### SELECTED TEXT
——————————

Some background

I live in a shared flat for some years now, and as some of you might already know from their own experience, doing laundry can become a problem once in a while. Sometimes you really need some clean shirts, but one of your flatmates already started the laundry-machine. You could wait the two hours until its finished, but then the laundry needs to sit a day or two on the laundry rack to properly dry, so you have to wait two days until you can wash your shirts, but then there is the next person, who really needs to do laundry.

The obvious solution would be to talk to each other and to do laundry together, so nobody has to wear the same underpants 3 times in a row, but as it turns out, it is annoying to communicate about a trivial thing like laundry everyday, especially if not everybody is at home. So why not use an app, that everybody can alway access to plan laundry together?

The use cases

In our flat we already had a similar app in place for some time, but it was lacking some important features, so I decided to write a shiny new app, that would satisfy all our needs. With our old app, one could already:

  • Plan laundry with a specific clothes-color, temperature and date.

——————————

### PROVIDED RECORDS
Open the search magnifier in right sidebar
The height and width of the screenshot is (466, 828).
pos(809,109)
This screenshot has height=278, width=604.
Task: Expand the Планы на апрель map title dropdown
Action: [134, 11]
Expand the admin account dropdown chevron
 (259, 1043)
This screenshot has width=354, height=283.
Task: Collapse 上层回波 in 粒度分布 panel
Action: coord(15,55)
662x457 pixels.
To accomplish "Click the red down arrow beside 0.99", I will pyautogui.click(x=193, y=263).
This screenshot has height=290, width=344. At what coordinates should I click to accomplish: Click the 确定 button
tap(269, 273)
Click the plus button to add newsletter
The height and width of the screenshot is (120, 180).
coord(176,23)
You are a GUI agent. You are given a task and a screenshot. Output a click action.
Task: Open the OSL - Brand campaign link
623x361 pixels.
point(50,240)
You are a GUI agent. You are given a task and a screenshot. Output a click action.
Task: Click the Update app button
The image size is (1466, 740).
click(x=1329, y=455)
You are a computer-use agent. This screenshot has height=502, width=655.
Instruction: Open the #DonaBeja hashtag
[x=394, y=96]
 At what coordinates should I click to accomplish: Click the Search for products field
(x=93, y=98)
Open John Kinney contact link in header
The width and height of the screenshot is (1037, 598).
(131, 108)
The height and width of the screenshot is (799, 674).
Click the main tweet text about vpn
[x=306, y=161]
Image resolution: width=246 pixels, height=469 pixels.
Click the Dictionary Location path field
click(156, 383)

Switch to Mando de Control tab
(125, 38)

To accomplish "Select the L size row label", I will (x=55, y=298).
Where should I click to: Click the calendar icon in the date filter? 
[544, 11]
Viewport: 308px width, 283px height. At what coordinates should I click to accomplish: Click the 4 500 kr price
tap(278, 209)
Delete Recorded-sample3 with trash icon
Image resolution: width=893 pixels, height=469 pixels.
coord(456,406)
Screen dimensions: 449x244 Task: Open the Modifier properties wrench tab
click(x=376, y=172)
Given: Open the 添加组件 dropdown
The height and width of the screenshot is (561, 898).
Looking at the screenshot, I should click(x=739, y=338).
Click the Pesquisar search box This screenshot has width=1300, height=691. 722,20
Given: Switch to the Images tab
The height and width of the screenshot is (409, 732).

——————————

### PROBLEMS TO SOLVE
1. Repeat everything from "Some background" down to "to do laundry." in the passage on the laundry app above.
2. In the passage on the laundry app, how long does laundry need to sit on the rack to dry properly?

### RESPONSES TO THE TASKS
1.
Some background

I live in a shared flat for some years now, and as some of you might already know from their own experience, doing laundry can become a problem once in a while. Sometimes you really need some clean shirts, but one of your flatmates already started the laundry-machine. You could wait the two hours until its finished, but then the laundry needs to sit a day or two on the laundry rack to properly dry, so you have to wait two days until you can wash your shirts, but then there is the next person, who really needs to do laundry.

2. A day or two.